▶ [Requirement] Collect from the data below each line with "Open".

▶ [Task material]
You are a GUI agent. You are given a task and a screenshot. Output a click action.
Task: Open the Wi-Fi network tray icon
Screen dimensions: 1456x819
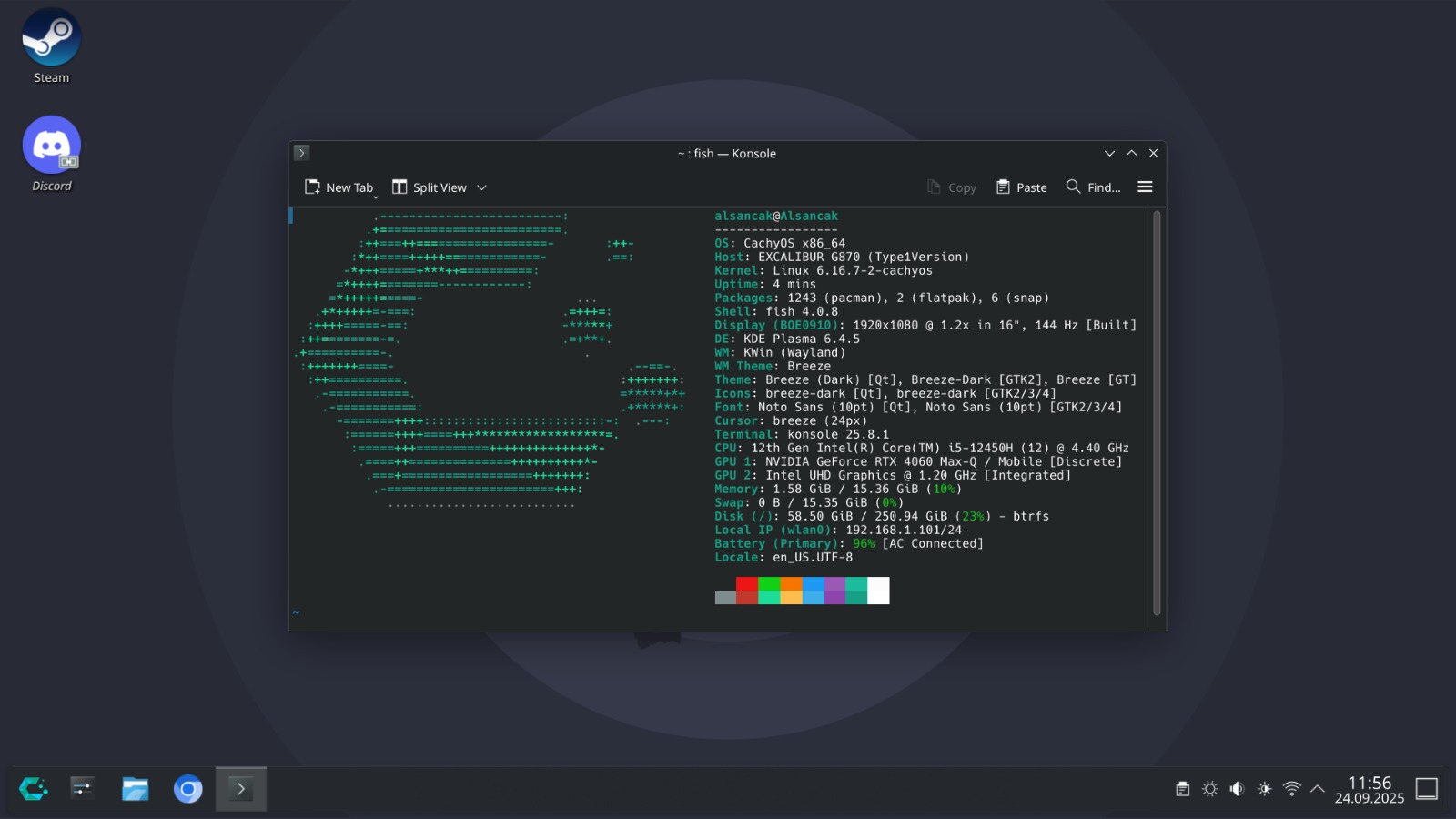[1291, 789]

--

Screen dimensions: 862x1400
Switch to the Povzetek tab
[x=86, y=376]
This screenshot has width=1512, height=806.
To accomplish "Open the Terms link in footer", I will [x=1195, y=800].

▶ [Result for this task]
Task: Open the Wi-Fi network tray icon
To accomplish "Open the Terms link in footer", I will [x=1195, y=800].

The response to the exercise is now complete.